» **Assigned task**: Only an exact repetition of the entries will do.

» **Exercise input**:
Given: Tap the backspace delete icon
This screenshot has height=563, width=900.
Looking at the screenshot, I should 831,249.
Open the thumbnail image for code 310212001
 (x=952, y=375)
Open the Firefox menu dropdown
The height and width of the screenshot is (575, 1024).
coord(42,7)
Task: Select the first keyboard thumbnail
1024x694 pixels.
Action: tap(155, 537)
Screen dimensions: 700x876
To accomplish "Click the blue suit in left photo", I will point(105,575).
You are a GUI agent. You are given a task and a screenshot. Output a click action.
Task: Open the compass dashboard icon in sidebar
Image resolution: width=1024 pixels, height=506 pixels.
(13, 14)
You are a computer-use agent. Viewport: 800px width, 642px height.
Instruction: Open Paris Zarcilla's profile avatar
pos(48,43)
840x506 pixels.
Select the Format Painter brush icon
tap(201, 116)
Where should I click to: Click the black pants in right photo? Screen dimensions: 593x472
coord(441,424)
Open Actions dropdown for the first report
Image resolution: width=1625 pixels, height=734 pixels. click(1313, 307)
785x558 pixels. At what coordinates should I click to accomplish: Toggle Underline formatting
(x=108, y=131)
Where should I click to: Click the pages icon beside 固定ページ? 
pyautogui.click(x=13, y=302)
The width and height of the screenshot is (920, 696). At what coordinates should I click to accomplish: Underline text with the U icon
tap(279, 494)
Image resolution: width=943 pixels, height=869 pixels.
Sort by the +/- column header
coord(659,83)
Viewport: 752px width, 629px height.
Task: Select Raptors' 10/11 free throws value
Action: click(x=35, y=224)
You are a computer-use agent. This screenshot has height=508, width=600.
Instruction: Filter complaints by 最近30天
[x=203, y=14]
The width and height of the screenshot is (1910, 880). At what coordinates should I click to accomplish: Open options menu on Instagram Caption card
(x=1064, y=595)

» **Result for this exercise**:
Given: Tap the backspace delete icon
This screenshot has height=563, width=900.
Looking at the screenshot, I should 831,249.
Open the thumbnail image for code 310212001
 (x=952, y=375)
Open the Firefox menu dropdown
The height and width of the screenshot is (575, 1024).
coord(42,7)
Task: Select the first keyboard thumbnail
1024x694 pixels.
Action: tap(155, 537)
Screen dimensions: 700x876
To accomplish "Click the blue suit in left photo", I will point(105,575).
You are a GUI agent. You are given a task and a screenshot. Output a click action.
Task: Open the compass dashboard icon in sidebar
Image resolution: width=1024 pixels, height=506 pixels.
(13, 14)
You are a computer-use agent. Viewport: 800px width, 642px height.
Instruction: Open Paris Zarcilla's profile avatar
pos(48,43)
840x506 pixels.
Select the Format Painter brush icon
tap(201, 116)
Where should I click to: Click the black pants in right photo? Screen dimensions: 593x472
coord(441,424)
Open Actions dropdown for the first report
Image resolution: width=1625 pixels, height=734 pixels. click(1313, 307)
785x558 pixels. At what coordinates should I click to accomplish: Toggle Underline formatting
(x=108, y=131)
Where should I click to: Click the pages icon beside 固定ページ? 
pyautogui.click(x=13, y=302)
The width and height of the screenshot is (920, 696). At what coordinates should I click to accomplish: Underline text with the U icon
tap(279, 494)
Image resolution: width=943 pixels, height=869 pixels.
Sort by the +/- column header
coord(659,83)
Viewport: 752px width, 629px height.
Task: Select Raptors' 10/11 free throws value
Action: click(x=35, y=224)
You are a computer-use agent. This screenshot has height=508, width=600.
Instruction: Filter complaints by 最近30天
[x=203, y=14]
The width and height of the screenshot is (1910, 880). At what coordinates should I click to accomplish: Open options menu on Instagram Caption card
(x=1064, y=595)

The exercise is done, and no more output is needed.